United States District Court, D. New Jersey
Aug 6, 2021
1:20-cv-01848-NLH-KMW (D.N.J. Aug. 6, 2021)

Opinion

1:20-cv-01848-NLH-KMW

08-06-2021

VINCENT L. Taylor, Plaintiff, v. COMPUTER SCIENCES CORPORATION, also known as DXC TECHNOLOGY, Defendant.

VINCENT L. TAYLOR P.O. BOX 2131 CINNAMINSON, N.J. 08077 Plaintiff appearing pro se LISA J. RODRIGUEZ Schnader Harrison Segal & Lewis LLP On behalf of Defendant Computer Sciences Corporation, also known as DXC Technology


VINCENT L. TAYLOR P.O. BOX 2131 CINNAMINSON, N.J. 08077 Plaintiff appearing pro se

LISA J. RODRIGUEZ Schnader Harrison Segal & Lewis LLP On behalf of Defendant Computer Sciences Corporation, also known as DXC Technology

OPINION

NOEL L. HILLMAN, U.S.D.J.

This matter concerns a series of claims by Plaintiff Vincent L. Taylor that his former employer, Defendant Computer Sciences Corporation (“CSC”), also known as DXC Technology, discriminated against him on the basis of his race in violation of Title VII of the Civil Rights Act of 1964 and the New Jersey Law Against Discrimination. Presently before the Court is Defendant's motion to dismiss all claims, as well as Plaintiff's motion for an extension of time. For the reasons expressed below, both motions will be granted, and Plaintiff's claims will be dismissed with prejudice.

BACKGROUND

Plaintiff Vincent Taylor began working as an employee of Defendant CSC sometime prior to 2009. Beginning with the hiring of a new employee referred to by Plaintiff as “DC” in 2009, he claims that his work environment changed and he began to experience racial harassment in the workplace. All the conduct related to this harassment alleged in the Complaint took place between 2009 and 2010.
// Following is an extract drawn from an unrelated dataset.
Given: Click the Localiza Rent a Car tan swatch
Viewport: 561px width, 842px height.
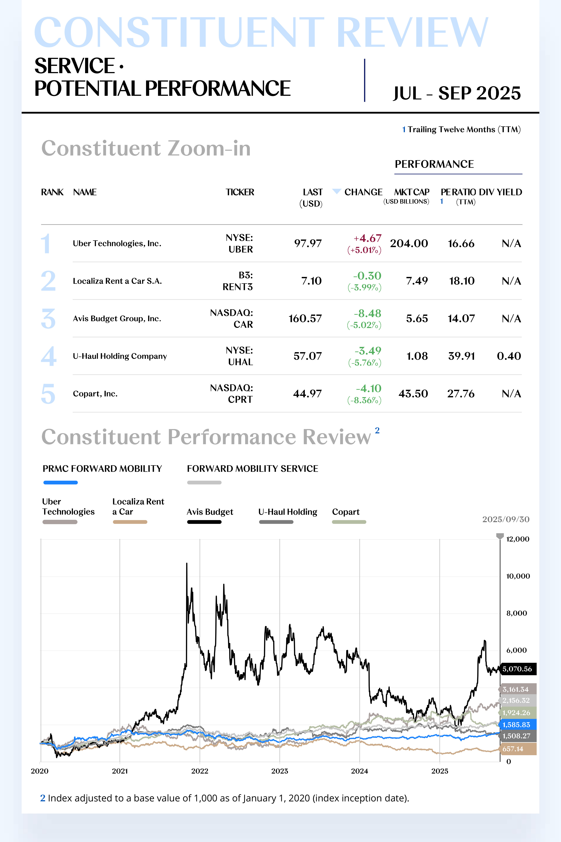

At some point in 2011, Plaintiff decided to pursue administrative civil rights complaints with the New Jersey Division on Civil Rights and then the EEOC, although the specific dates on which he filed these complaints is unclear. The agencies' investigations and handling of these complaints took multiple years and culminated in the DCR apparently dismissing his charge and the EEOC declining to proceed with it as well. On November 20, 2019, Plaintiff finally received an email attaching a “right-to-sue” letter from the EEOC, which informed him that he had 90 days to file any private civil claims he wanted to pursue. (ECF No. 1-6).

Plaintiff then filed his present Complaint on February 20, 2020. After what appears to have been a substantial delay in effecting service on Defendant, Defendant ultimately filed a motion to dismiss all claims on January 26, 2021. (ECF No. 9). Plaintiff, a month after his opposition brief was due, filed a letter addressing his claims and complaining about the length of time his administrative charges took to be resolved. (ECF No. 13). Then, another month later, he filed a “MOTION for Extension of Time to File Response” to the motion to dismiss, attaching a brief directly opposing the motion. (ECF No. 16). Defendant opposes the motion for an extension of time. The time for filing briefs in further support or opposition has since passed, and both motions are ripe for adjudication.

DISCUSSION

I. Subject Matter Jurisdiction

Plaintiff asserts that this Court has subject matter jurisdiction over this action pursuant to 28 U.S.C. § 1332, as the parties are citizens of different states. Regardless of whether Plaintiff sufficiently pled diversity jurisdiction, the Court further finds that it has jurisdiction over this action under 28 U.S.C. § 1331, as Plaintiff has alleged federal claims under Title VII of the Civil Rights Act of 1964.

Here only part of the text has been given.